В глухих еловых лесах Прикамья растет цветок Вороний глаз. Говорят, цветет белой звездочкой, но цвет редко кто видел. Но одинокий ярко-черный плод на ярко-зеленом чашелистике виден издалека. В народе прозвали эту ягоду «Вороний глаз». В деревне было поверье, что это чертов глаз. Знахарки использовали его как приворотное зелье. Скот его обходил. Лошади и коровы фыркали и пятились, только козы обнюхивали, а затем отскакивали, как ужаленные. Взрослые предупреждали детей, чтобы к цветку-ягоде не подходили и в руки не брали – это дурман ядовитый.

Иван, сорокалетний мужик, длинноногий, большеголовый, с кудрями русых волос, в розовой косоворотке, прощался на росстани с односельчанами, вытирая слезинки рукавом рубахи. Рядом с ним с вещевым мешком через плечо стоял двухметровый парень с челкой белесых волос, тоскливо улыбающийся, крестник Степан. Степан тормошил Ивана: «Крестный, пойдем, мужики из соседней деревни ждут, с подводы машут».

Шло лето 1942 года. Немцы рвались к Сталинграду. Ивана как тракториста в первый год войны не брали, а тут повестка, он сообщил в город крестнику, который после окончания техникума работал мастером на оборонном Мотовилихинском заводе. На последнем курсе техникума женился; в жены взял фельшерицу из соседней деревни, ладную, статную, голубоглазую красавицу Надю Ложкину. У них росли две девчушки-погодки: Люба и Вера. Когда Степан узнал, что крестному пришла повестка, он побежал в заводоуправление, но там сказали, что на него бронь. Два дня бегал то в военкомат, то в заводоуправление, пока не добился, чтобы сняли бронь.
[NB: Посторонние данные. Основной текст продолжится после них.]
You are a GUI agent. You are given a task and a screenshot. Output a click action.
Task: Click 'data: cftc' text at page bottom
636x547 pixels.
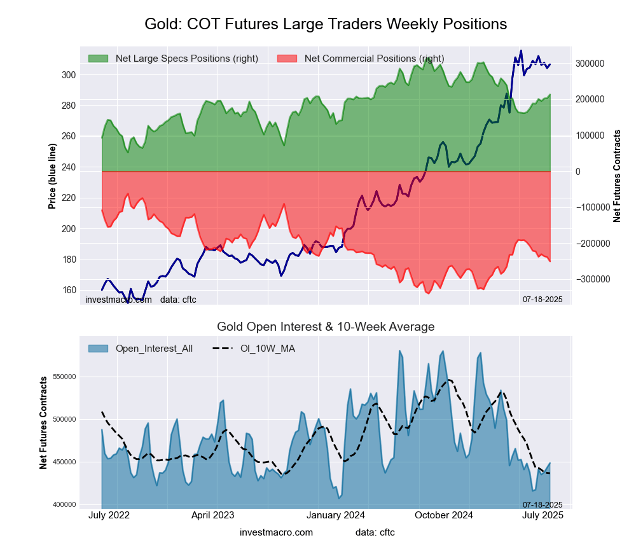[x=375, y=532]
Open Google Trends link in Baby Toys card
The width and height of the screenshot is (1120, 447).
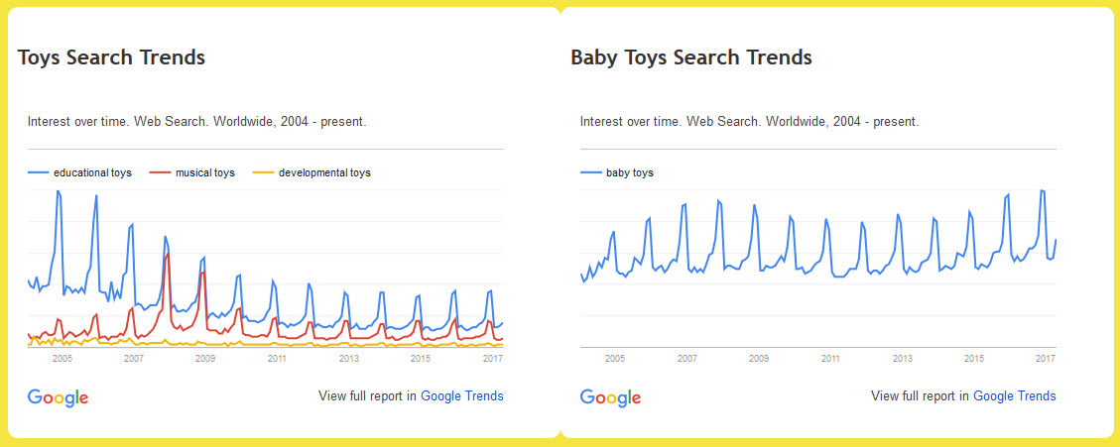point(1015,396)
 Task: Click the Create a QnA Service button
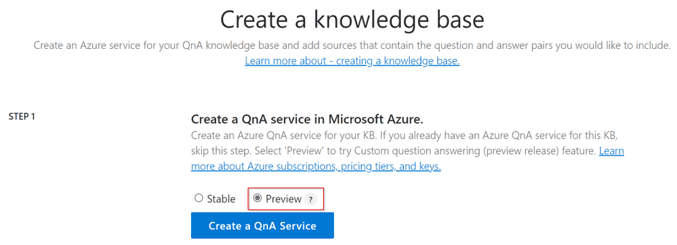[262, 225]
Два сына Ивана в прошлом году были взяты в ФЗО, учились при шахте в городе Кызеле. Две деревушки, Поварешки и Ложки, разделяла речонка Дубровка. В Поварешках – все Поварешкины, а в Ложках – все Ложкины.
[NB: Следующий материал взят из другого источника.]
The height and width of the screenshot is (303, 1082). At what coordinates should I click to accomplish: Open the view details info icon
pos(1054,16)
За долгую жизнь жители деревень перероднились: переженились, перекумовались. Все братаны, тетки, крестные, крестники, кумовья, сватовья. Но деревни находились в разных районах, граница – речка Дубровка. На игрищах, на свадьбах, на проводах все вместе. Как сойдутся деревенские парни, так и незлобно дразнятся: «Эй, вы Поварешки-мутовки…, эй, вы Ложки-квашенки», и в таком духе. Жена Ивану попалась сварливая, ленивая, почти двадцать лет промучился. Вроде женился по любви, в девках была ласковая, приветливая. Через месяц после свадьбы пошли недомолвки.
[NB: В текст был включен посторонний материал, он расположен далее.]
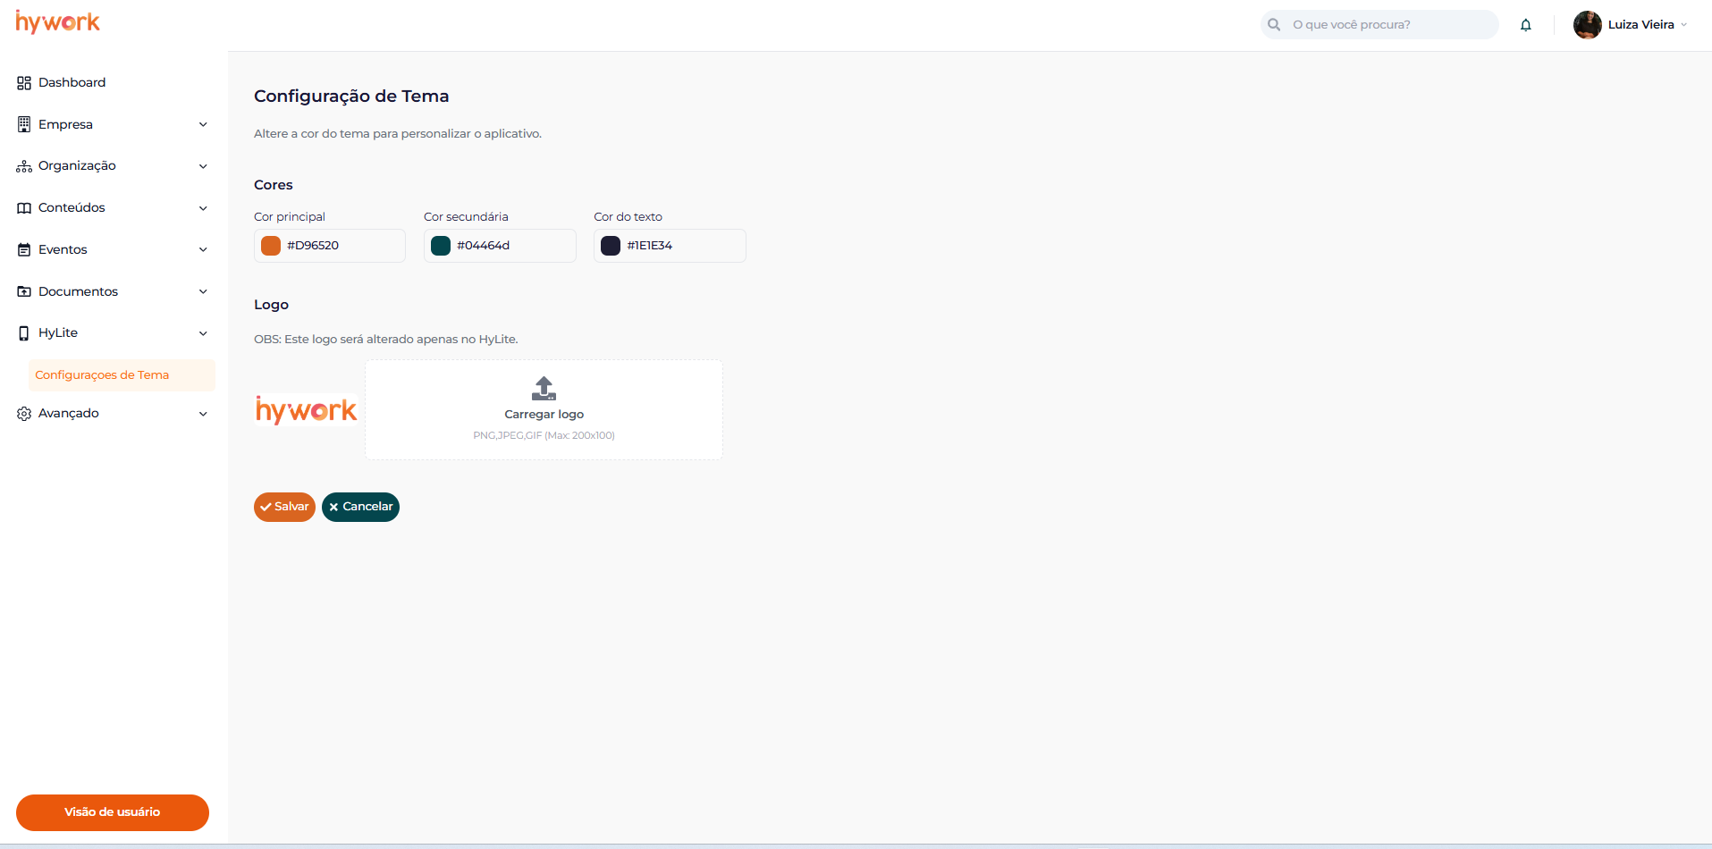1712x849 pixels.
Task: Click the search magnifier icon
Action: click(1274, 25)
С утра Ивану команды: «Сходи за водой, напои скотину, дров в избу принеси, помои вынеси». Сама в кровати вылеживается, жалится, что плохо спала ночью. Дальше – больше. Иван с работы – ему команда: «Капусту полей, в баню воду наноси». Сидит на лавке пухнет, широкая стала, в двери боком еле проходит. Ивана понукает, ребят гоняет. Иван, управившись по дому, стал уходить к крестнику. Степана растили дед с бабкой. Родители уехали на стройки пятилетки, там и остались. Иван управлялся с хозяйством у себя и помогал Степану. У деда с бабой был покой и ласка.